30 Nov 2018
4 Jun 2018
1 Jun 2018
Short delivery is the industry term for the lifting of a lesser amount of bunkers than what has been agreed, or what the buyer - in most cases, ship operators and owners – will pay for.
A 'gain' occurs when a supplier shortchanges bunker fuel to a receiving vessel, usually with the knowledge of the bunker surveyor who gets a backhander for such malpractices. Cheating suppliers can then use the extra fuel siphoned from a few under-deliveries for resale in the 'black market', mostly at lower than market-rate levels.
Even in a relatively well-regulated bunkering port such as Singapore, which at present sees the most amount of marine fuels being sold every year – total sales up till November this year already crossed the 33 million metric tonnes (mt) mark – it is not unheard for suppliers to be caught red-handed and punished.

● Supplied records

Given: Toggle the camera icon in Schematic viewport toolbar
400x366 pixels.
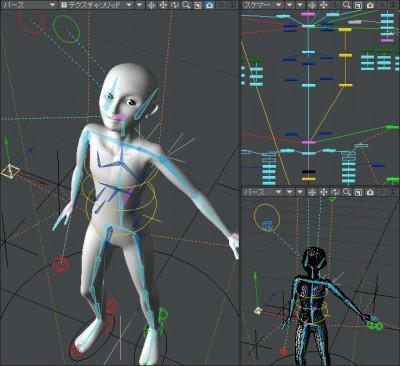Looking at the screenshot, I should 370,5.
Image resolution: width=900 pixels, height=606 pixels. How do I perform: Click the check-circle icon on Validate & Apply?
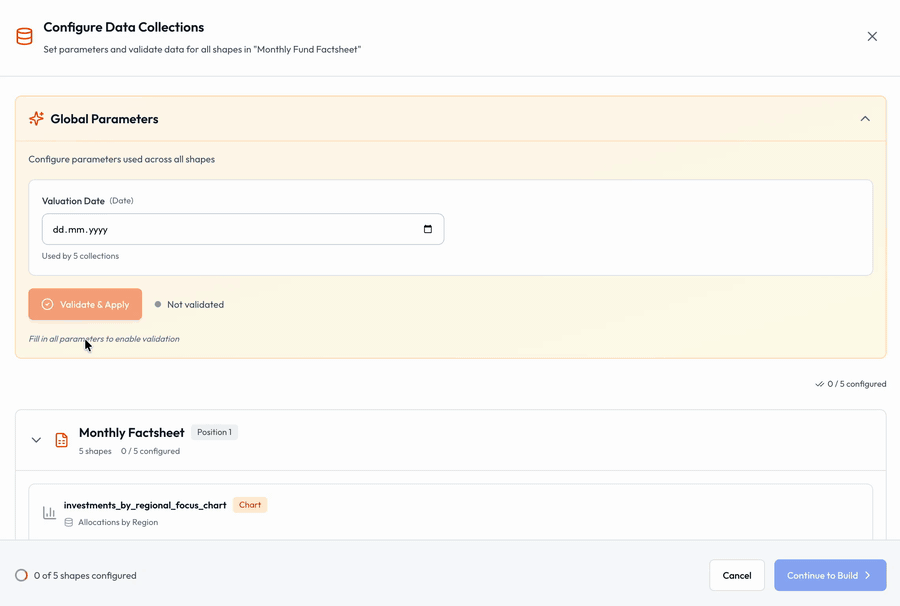pyautogui.click(x=48, y=304)
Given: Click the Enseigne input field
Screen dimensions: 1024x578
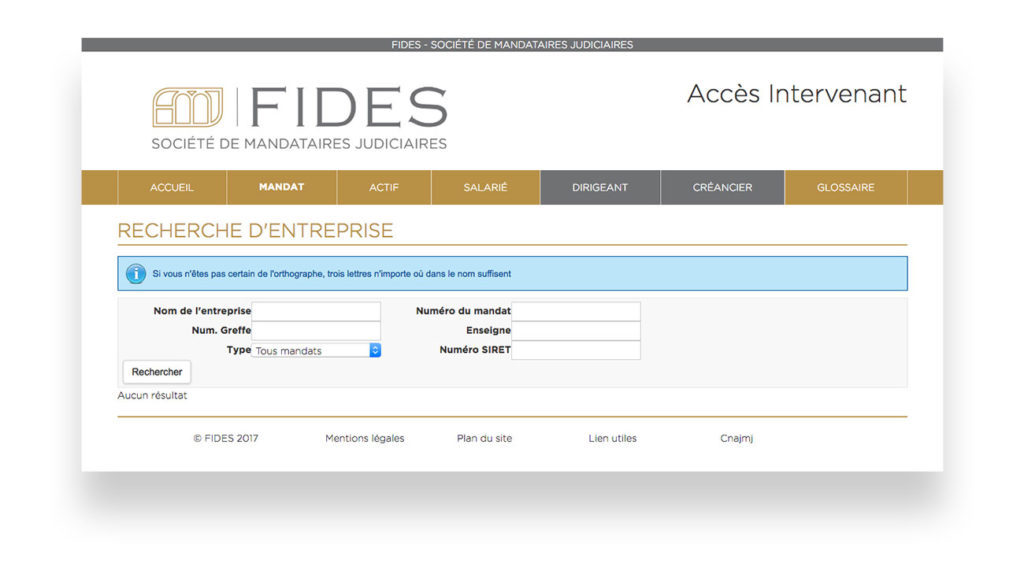Looking at the screenshot, I should 577,330.
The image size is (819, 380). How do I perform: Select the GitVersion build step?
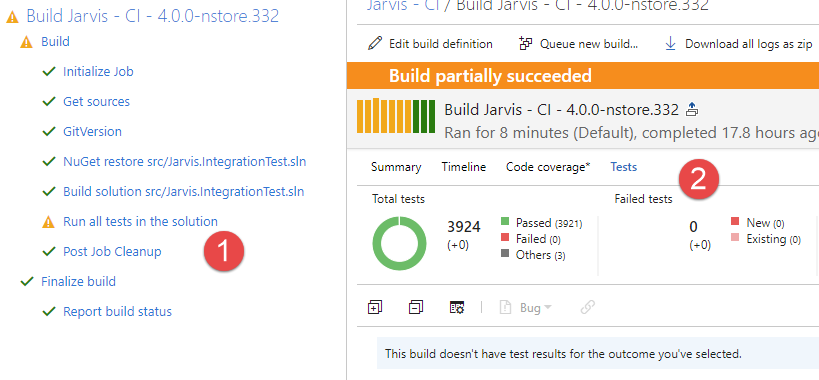coord(92,132)
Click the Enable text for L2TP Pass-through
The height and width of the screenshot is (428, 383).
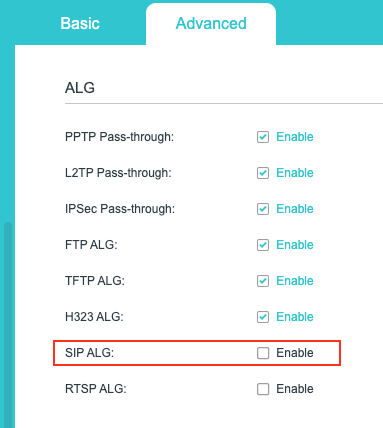(x=295, y=173)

● Written instruction
Answer these questions from the passage on bunker short delivery:
1. What is the industry term for lifting less bunkers than was agreed?
2. Who usually knows when a supplier shortchanges bunker fuel to a receiving vessel?
3. What mark had Singapore's total marine fuel sales crossed up till November?
Answer from the passage on bunker short delivery alone, not from the rows.

● Response to this task
1. Short delivery.
2. The bunker surveyor.
3. 33 million metric tonnes (mt).